Task brief => An exact repeat is needed of the lines from the one with "Given: Enable POE Passthrough checkbox" through the last line of the data below. Please omit the pictures.

Stored data:
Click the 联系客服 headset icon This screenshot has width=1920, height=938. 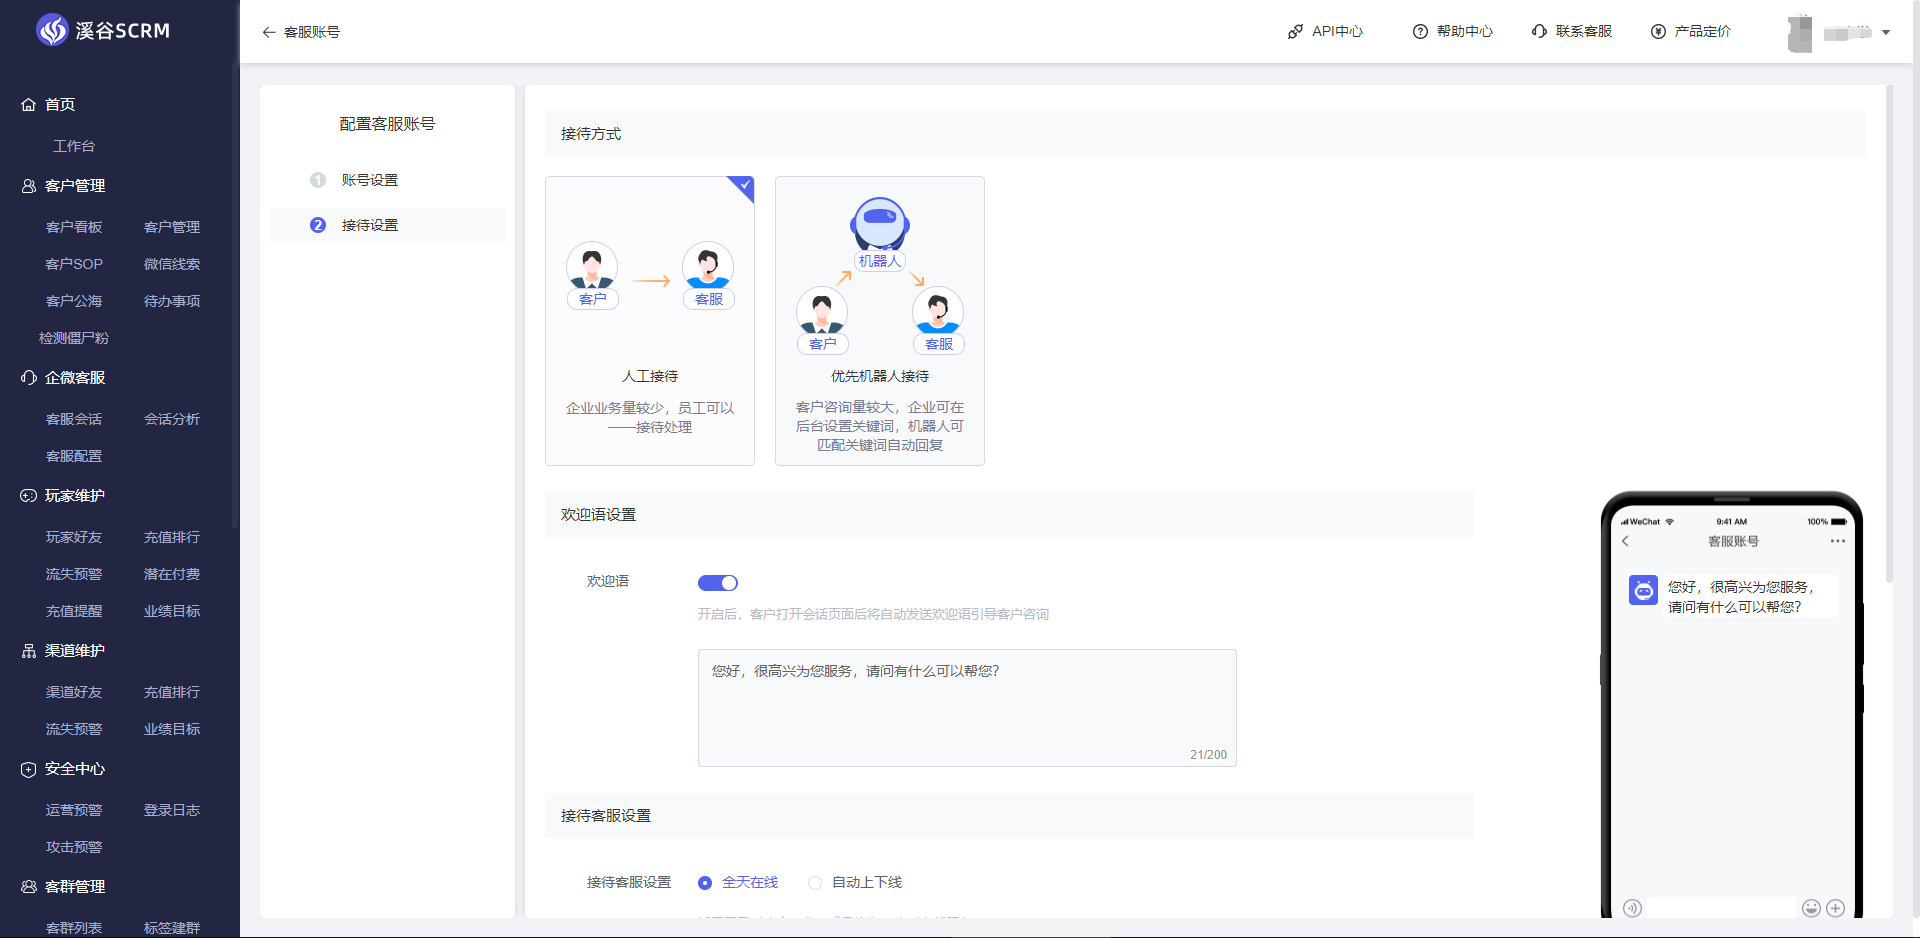coord(1539,32)
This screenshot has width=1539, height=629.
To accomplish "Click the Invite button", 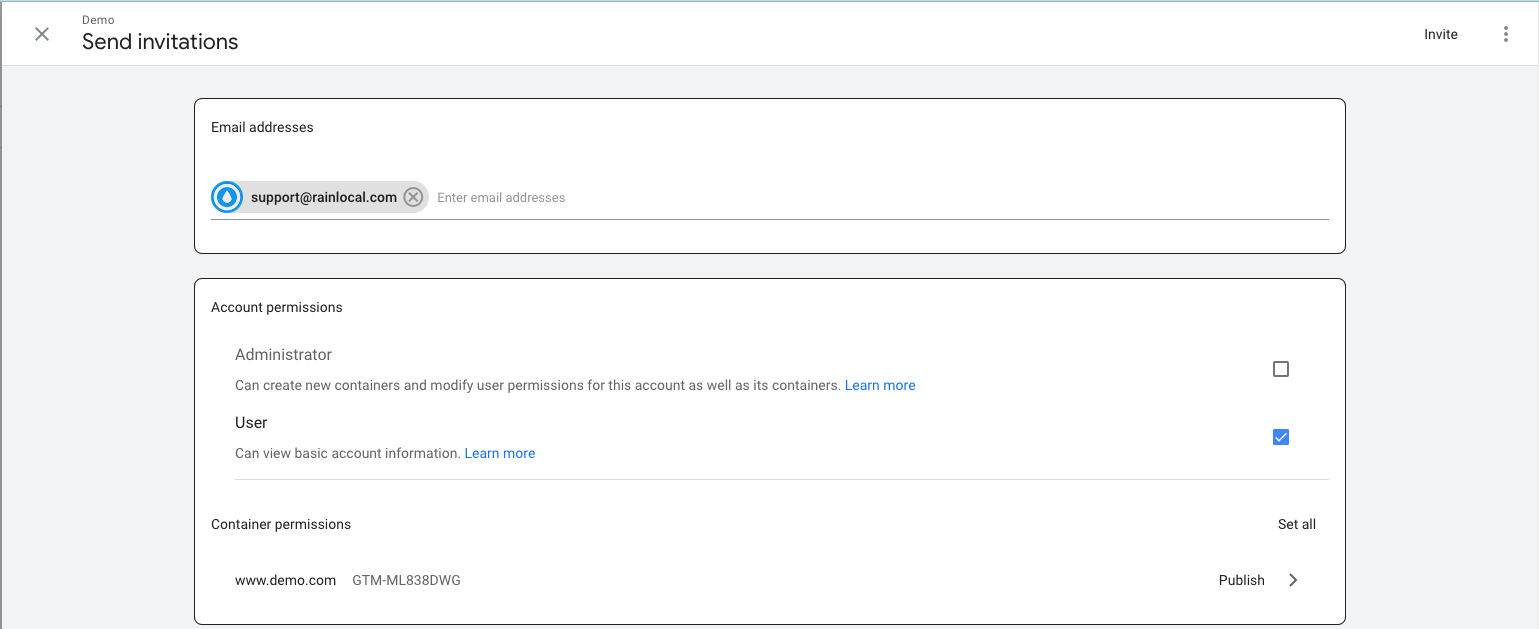I will [1440, 34].
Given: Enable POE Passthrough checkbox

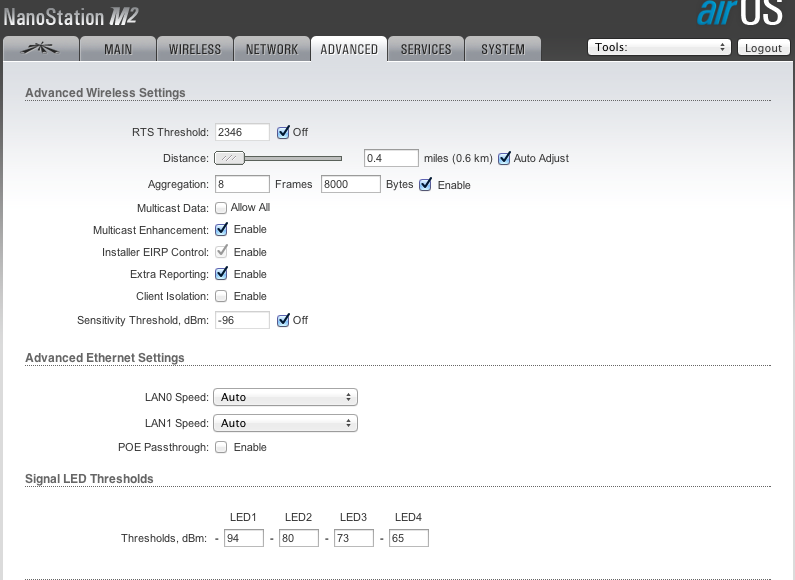Looking at the screenshot, I should point(222,447).
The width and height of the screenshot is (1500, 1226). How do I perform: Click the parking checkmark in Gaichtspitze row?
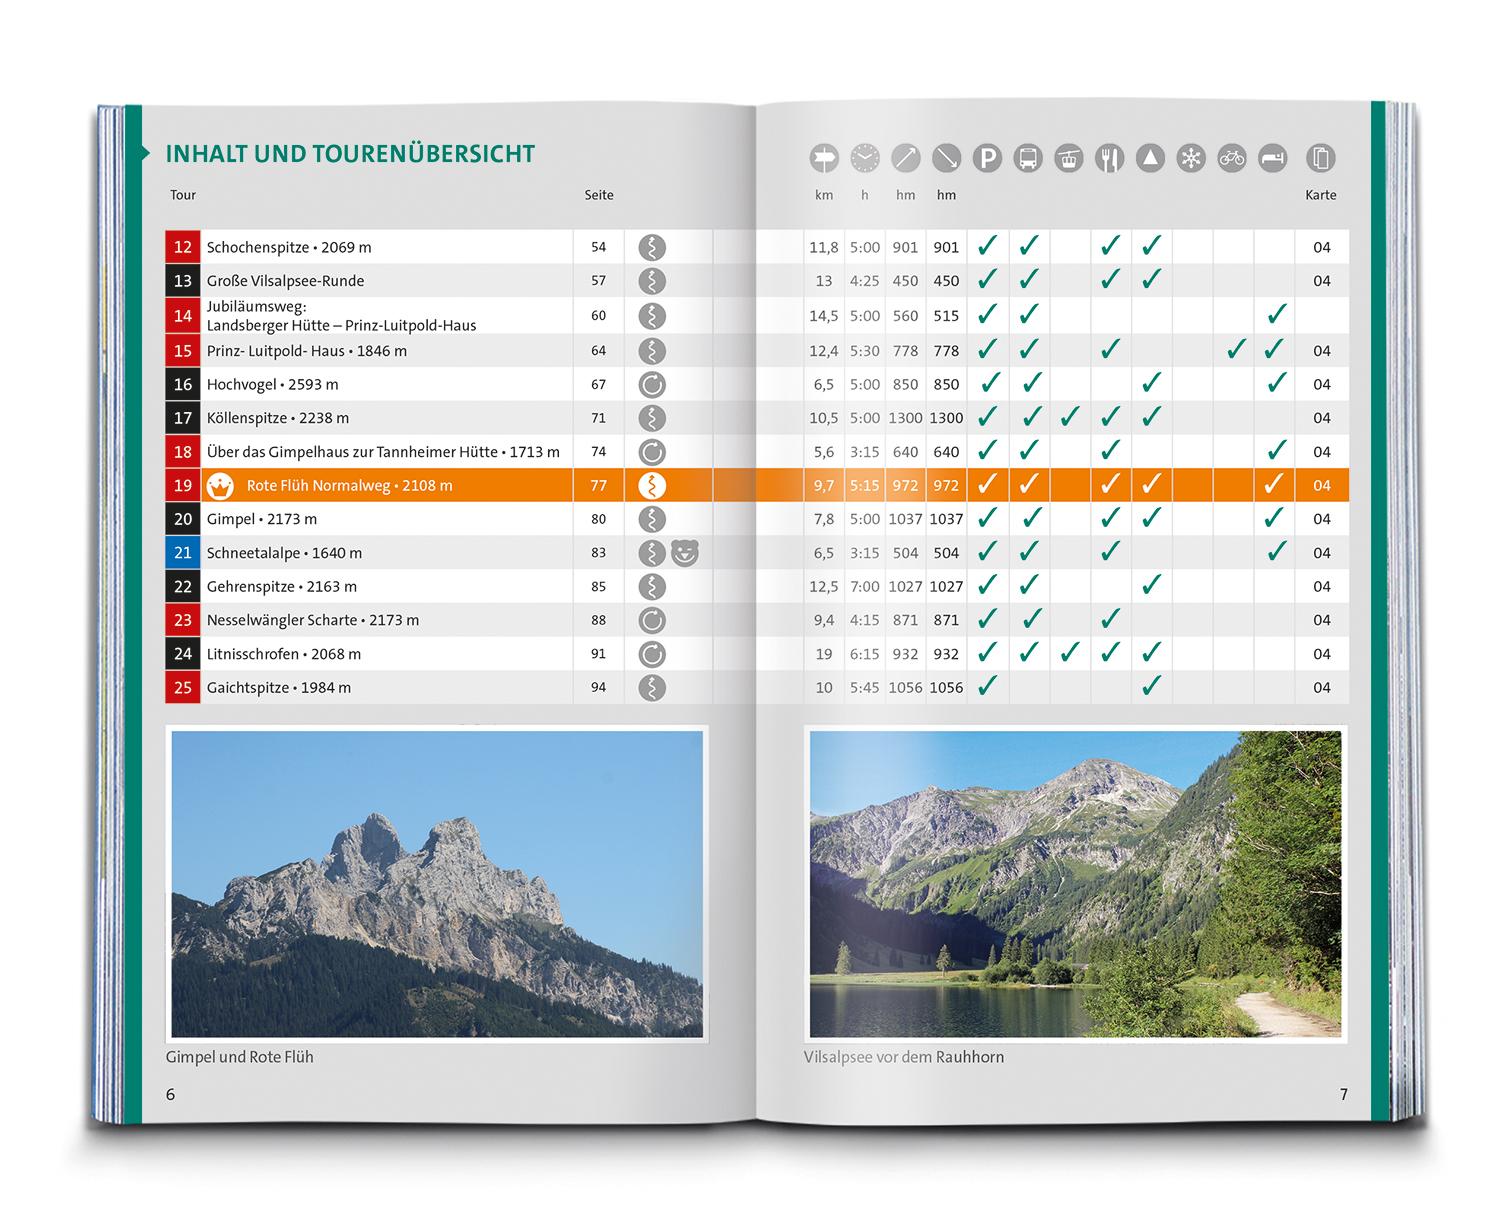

Solution for this exercise =>
Given: Enable POE Passthrough checkbox

Looking at the screenshot, I should point(222,447).
The width and height of the screenshot is (1500, 1226). How do I perform: Click the parking checkmark in Gaichtspitze row?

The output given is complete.